El canciller ruso, sin embargo, aseveró que el país tiene que proteger a sus ciudadanos en ambas regiones y que si Georgia toma acciones militares, Rusia tendría que responder con "medidas de represalia".
La corresponsal de asuntos europeos de la BBC, Oana Lungescu, cree que la presencia de Solana en esta situación refleja la creciente preocupación de la Organización del Tratado del Atlántico Norte (OTAN).
Esto tiene que ver -según ella- a las consecuencias impredecibles que podría tener la promesa de la Alianza Atlántica de aceptar a Georgia como miembro pleno a pesar de las fuerte oposición de Rusia.
Escalada
La semana pasada, el gobierno de Georgia acusó a Rusia de haber derribado en territorio georgiano un avión no pilotado de reconocimiento aéreo.
La tensión escaló desde que Moscú anunció que buscaría estrechar vínculos con Abjasia y con Osetia del Sur, república independiente "de facto" dentro de Georgia.
Georgia acusa a Rusia de querer anexarse partes del territorio georgiano.

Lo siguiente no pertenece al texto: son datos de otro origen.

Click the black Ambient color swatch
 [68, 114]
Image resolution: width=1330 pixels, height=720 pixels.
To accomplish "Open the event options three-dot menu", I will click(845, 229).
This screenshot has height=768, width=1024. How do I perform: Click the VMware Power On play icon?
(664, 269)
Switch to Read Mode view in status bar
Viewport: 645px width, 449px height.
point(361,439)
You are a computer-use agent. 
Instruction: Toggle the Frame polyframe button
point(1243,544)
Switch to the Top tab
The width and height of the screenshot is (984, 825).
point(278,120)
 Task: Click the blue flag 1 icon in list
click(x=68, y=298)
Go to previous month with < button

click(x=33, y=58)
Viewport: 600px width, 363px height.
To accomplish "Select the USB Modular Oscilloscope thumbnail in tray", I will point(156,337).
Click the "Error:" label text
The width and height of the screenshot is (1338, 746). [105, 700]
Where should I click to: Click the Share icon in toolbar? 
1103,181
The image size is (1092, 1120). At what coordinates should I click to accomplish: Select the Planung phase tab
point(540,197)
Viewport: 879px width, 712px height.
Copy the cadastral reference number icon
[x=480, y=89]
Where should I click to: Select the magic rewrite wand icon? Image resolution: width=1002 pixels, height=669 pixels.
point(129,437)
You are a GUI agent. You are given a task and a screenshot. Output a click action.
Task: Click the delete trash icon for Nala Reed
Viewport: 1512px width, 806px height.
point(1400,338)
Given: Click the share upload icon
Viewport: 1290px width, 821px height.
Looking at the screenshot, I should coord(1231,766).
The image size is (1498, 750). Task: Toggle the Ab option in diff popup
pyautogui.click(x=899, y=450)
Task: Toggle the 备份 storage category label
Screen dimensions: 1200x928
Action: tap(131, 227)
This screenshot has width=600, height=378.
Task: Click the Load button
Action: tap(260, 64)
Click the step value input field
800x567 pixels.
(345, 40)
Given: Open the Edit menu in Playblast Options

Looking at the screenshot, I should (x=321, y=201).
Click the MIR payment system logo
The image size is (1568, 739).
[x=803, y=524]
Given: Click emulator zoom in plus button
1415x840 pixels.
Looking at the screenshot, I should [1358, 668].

Su gobierno asegura que el Kremlin está manipulando los conflictos separatistas para mantener la influencia rusa en las antiguas regiones soviéticas y afectar las aspiraciones georgianas de integrarse a la OTAN.
Desde comienzos de los 90, se han desplegado cascos azules de la ONU y de Rusia en las dos regiones en conflicto, cuando se presentaron hechos de violencia en el momento en que ambas rompían con el control georgiano.